Coombe Dingle comprises mostly 1920 and 30s homes near Hazel Brook, a tributary of the River Trym, that runs through Blaise Castle Estate.


To the south east, Stoke Bishop is a collection of typically large, detached early 20th-century homes concentrated around a village hall and a row of shops on Druid Hill, with a number of small local businesses. By the way, the association with druids arose from a megalithic monument, thought to be a burial chamber, discovered in 1811 off what is now Druid Hill.


The historic Stoke House and Park also lie in Stoke Bishop. The house was built in 1669 as a family mansion for Sir Robert Cann, MP, Mayor of Bristol and Merchant Venturer, and is now home to Trinity College, Bristol.


Developed in Victorian and Edwardian times, Sneyd Park is an area of high-end houses on the western fringe of Durdham Down (also known as The Downs), adjacent to the Avon Gorge and the Sea Walls observation point. More modern housing has since been built on the slope down towards Sea Mills.


Residents benefit from two of Bristol's biggest and best open spaces in Blaise Castle Estate and The Downs, and lots of local sports clubs, but restaurants and pubs within walking distance are thin on the ground, although there are lots of good ones within a short drive.


















House Prices


Last year most property sales in Stoke Bishop involved flats which sold for on average £294,788. Detached properties sold for an average price of £749,519, while semi-detached properties fetched £502,933.
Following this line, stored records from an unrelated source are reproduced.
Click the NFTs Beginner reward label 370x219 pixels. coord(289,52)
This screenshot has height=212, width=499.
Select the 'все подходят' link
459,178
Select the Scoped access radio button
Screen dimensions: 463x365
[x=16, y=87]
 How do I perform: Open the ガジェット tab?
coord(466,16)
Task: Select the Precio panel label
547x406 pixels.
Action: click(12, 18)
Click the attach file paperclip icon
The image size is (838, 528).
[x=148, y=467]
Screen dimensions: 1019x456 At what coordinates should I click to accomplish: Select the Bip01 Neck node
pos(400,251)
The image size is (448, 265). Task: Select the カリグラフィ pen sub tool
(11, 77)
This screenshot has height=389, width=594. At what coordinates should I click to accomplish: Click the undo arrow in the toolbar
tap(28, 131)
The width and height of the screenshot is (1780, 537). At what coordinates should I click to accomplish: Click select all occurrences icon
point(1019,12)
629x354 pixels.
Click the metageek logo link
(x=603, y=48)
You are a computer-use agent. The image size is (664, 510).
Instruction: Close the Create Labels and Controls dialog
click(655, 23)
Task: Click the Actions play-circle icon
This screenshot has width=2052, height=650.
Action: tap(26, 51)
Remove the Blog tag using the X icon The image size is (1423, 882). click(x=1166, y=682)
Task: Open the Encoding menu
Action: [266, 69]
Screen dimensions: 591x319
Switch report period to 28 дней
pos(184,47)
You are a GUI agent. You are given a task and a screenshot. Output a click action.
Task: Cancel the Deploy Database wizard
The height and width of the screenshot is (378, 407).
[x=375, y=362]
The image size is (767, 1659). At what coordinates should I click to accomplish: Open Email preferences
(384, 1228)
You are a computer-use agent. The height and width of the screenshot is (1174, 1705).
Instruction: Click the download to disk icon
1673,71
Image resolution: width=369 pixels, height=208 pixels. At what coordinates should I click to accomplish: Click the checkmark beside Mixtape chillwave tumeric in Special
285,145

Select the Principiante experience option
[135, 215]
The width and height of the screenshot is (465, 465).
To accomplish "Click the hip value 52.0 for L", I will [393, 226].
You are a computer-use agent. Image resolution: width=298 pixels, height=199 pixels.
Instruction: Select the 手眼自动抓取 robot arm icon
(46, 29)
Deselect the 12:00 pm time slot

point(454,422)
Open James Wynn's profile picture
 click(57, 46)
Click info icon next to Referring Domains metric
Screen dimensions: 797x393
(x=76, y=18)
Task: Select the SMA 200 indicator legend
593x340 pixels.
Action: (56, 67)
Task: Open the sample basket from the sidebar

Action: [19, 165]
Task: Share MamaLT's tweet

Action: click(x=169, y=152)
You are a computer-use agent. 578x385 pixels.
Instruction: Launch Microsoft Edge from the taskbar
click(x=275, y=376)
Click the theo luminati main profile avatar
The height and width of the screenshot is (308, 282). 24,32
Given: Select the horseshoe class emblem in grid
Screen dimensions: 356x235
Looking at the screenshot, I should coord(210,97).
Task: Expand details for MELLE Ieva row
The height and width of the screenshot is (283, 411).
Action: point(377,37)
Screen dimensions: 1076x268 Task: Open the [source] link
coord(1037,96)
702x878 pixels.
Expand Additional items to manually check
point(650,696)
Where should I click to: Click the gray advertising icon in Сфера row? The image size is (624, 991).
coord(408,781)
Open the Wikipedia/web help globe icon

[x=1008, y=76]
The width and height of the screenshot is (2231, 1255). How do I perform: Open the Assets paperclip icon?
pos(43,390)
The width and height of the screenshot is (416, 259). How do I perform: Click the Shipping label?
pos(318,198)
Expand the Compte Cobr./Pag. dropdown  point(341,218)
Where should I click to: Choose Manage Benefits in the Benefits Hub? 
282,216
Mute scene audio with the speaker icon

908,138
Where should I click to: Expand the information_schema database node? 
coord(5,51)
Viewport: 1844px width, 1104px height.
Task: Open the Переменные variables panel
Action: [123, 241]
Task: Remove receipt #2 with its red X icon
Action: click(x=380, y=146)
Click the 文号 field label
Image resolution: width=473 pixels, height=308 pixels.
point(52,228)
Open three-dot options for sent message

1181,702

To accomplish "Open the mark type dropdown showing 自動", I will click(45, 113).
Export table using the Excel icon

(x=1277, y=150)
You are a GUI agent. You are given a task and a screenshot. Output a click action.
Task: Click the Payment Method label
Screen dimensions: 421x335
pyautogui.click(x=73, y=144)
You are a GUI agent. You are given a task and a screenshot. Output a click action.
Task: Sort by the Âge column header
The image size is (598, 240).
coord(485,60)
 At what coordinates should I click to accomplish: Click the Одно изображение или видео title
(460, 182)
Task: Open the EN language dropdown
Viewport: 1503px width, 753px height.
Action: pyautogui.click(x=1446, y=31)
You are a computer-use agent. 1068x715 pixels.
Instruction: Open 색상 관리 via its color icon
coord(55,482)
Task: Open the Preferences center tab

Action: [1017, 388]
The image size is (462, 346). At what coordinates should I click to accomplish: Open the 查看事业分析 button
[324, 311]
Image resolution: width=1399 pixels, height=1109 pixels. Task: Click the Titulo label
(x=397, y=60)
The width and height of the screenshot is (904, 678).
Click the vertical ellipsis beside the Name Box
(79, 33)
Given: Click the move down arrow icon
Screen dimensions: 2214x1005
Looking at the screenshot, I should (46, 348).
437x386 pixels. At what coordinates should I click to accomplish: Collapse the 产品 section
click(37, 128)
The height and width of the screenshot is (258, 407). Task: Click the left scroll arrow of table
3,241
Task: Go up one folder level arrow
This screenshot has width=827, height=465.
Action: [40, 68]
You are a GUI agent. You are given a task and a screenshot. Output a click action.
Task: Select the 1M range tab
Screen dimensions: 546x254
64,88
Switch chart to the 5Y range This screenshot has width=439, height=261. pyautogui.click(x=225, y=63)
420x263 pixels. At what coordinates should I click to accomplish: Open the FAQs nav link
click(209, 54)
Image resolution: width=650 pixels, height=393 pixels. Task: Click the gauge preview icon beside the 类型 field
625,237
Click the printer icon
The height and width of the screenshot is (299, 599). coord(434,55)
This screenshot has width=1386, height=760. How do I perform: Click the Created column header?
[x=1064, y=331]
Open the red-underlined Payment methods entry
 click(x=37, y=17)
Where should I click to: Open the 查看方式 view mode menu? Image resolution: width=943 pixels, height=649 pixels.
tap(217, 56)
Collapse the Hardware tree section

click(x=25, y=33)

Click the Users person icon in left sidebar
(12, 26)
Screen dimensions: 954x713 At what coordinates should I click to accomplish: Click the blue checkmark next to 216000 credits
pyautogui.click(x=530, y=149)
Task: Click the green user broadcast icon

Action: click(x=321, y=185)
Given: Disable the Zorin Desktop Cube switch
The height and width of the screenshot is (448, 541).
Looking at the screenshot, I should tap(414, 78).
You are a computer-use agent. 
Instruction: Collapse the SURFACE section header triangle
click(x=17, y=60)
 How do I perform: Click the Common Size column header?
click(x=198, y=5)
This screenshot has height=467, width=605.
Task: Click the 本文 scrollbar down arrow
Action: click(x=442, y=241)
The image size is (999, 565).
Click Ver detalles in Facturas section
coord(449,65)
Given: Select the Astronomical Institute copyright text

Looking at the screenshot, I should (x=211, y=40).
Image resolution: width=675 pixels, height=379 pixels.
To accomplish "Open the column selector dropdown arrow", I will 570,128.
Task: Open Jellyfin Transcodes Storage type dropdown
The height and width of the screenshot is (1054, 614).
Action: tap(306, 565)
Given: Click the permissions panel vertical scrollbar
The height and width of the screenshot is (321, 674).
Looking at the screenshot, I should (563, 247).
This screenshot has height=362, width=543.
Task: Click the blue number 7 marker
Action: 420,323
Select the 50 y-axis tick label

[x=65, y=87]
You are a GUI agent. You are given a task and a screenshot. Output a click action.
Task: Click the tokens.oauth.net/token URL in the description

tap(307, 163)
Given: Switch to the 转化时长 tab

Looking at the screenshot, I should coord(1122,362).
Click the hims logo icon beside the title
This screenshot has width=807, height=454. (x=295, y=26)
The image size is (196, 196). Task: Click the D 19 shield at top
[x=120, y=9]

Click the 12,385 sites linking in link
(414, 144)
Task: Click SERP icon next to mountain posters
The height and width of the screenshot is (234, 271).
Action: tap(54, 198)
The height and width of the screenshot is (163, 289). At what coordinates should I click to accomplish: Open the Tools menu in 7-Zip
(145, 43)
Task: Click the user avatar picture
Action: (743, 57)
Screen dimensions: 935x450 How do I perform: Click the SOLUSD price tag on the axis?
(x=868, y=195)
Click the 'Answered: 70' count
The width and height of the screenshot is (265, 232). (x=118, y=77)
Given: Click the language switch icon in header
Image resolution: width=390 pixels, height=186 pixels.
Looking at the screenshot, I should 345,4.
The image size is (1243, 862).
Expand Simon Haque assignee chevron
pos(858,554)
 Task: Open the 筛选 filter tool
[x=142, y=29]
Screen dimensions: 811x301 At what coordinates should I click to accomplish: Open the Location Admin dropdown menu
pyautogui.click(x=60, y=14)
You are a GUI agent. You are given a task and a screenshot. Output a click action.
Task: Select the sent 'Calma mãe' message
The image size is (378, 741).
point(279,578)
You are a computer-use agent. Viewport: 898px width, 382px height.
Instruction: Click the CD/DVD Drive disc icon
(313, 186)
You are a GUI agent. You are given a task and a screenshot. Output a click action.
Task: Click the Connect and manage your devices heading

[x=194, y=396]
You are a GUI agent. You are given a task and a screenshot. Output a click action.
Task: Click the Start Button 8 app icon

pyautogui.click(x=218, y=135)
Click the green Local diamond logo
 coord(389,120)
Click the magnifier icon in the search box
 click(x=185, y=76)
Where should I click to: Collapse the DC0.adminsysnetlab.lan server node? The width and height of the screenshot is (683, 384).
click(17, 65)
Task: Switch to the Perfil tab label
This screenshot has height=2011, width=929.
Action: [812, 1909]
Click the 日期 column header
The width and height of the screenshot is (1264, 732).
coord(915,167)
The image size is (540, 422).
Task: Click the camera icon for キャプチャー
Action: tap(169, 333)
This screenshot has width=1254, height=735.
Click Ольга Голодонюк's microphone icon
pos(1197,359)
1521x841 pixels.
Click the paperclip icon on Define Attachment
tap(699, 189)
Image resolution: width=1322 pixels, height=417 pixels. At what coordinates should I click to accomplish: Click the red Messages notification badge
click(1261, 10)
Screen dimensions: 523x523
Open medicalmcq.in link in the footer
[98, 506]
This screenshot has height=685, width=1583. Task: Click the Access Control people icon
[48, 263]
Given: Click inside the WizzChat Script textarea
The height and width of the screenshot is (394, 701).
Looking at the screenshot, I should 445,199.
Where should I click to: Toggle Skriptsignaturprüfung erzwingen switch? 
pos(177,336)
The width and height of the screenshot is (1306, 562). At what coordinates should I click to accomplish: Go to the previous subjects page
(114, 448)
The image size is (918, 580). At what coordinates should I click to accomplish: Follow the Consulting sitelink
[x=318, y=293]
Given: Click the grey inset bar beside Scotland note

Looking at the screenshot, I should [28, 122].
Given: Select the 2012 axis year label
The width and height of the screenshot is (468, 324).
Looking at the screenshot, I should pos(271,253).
The figures, from Rightmove, also show that Stoke Bishop, with an overall average price of £500,781, was similar in terms of sold prices to nearby Sneyd Park (£482,651), but more expensive than Coombe Dingle (£313,090).




Elmlea Infants (Ofsted 2009 "outstanding").

Elmlea Junior (Ofsted 2015 "outstanding").

Westbury Park Primary (Ofsted 2014 "outstanding").

Stoke Bishop CofE (Ofsted 2012 "good")

Sea Mills Primary (Ofsted 2013 "good").

Our Lady of the Rosary Catholic Primary (Ofsted 2009 "outstanding").

Oasis Academy Bank Leaze (Ofsted 2014 "requires improvement").

Oasis Academy Long Cross (Ofsted 2013 "requires improvement).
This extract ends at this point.